Tengo un detalle con el tv, le cambie la pantalla y el yugo junto no me quedo de otra que poner el yugo de la pantalla adaptada. se presenta un defecto la imagen se ve mas ancha en horizontal y no logro reducirla porque ni la placa ni el modo servicio tiene ese ajuste, he leido que alterando el valor de un capacitador se logra reducir o aumentar el tamaño horizontal el tv que tengo es lg 21fg5rl-l4 pero no tengo idea cual capacitador controla el ancho horizontal de la imagen, por lo demas esta todo perfecto solo ese pequeño detalle le queda.

tv lg 21fg5rl-l4
imagen muy ancha en horizontal
causa se le cambio el yugo original por otro. 

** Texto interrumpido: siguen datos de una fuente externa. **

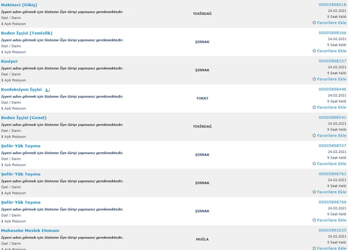Click the favorite star for Kasiyer job
348x250 pixels.
tap(314, 79)
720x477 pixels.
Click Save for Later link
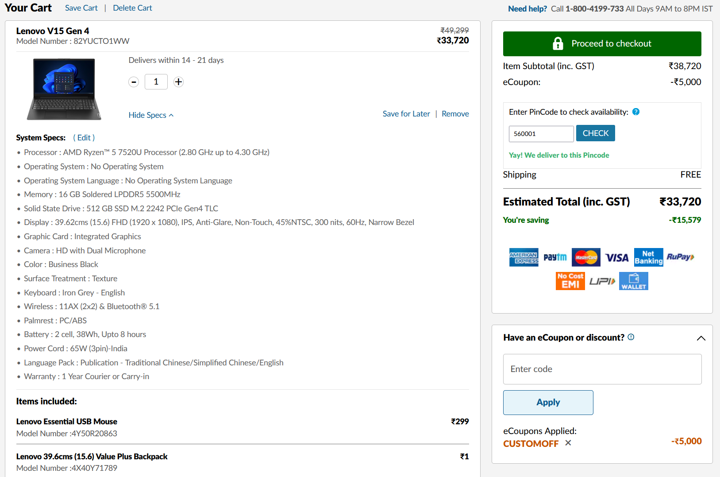[406, 114]
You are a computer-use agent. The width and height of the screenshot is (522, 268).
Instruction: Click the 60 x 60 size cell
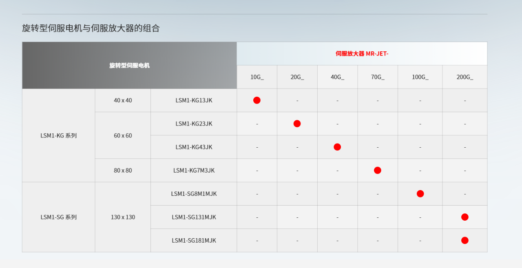(123, 135)
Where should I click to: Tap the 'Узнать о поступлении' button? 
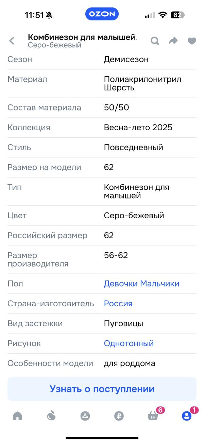[x=102, y=389]
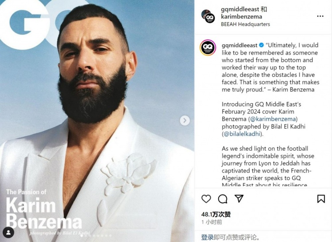This screenshot has width=332, height=242.
Task: Open the three-dot more options menu
Action: coord(320,16)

nota se puede reducir colocando una resistencia en serie en la bobina horizontal?

he aqui una toma del digrama.

Ver el archivo adjunto 124185 


nota se puede reducir colocando una resistencia en serie en la bobina horizontal?


----------



## DOSMETROS (Ene 25, 2015)

Probá aumentar el C417


----------



## renzxc (Feb 1, 2015)

amigos saludos ya hise las pruebas y los resultados son los siguientes. 
si sumo capacitancia se abre aun mas la imagen horizontalmente .
si le resto capacitancia se reduce la imagen horizontalmente pero el efecto es poco, es decir, de 470p lo lleve hasta 90p y apenas unos 3mm se reduce el horizontal, es posible bajarlo aun mas sin afectar la salida horizontal?


----------



## renzxc (Oct 8, 2015)

gracias a todos estube mucho tiempo sin responder pero resolvi la falla cambiando el condensador c414 por uno de menor valor haci corregi la expancion de la imagen total.

muchas gracias por su ayuda hasta la fecha el tv no presenta ningun fallo por aver cambiado el condensador original.



ya se puede cerrar este tema


----------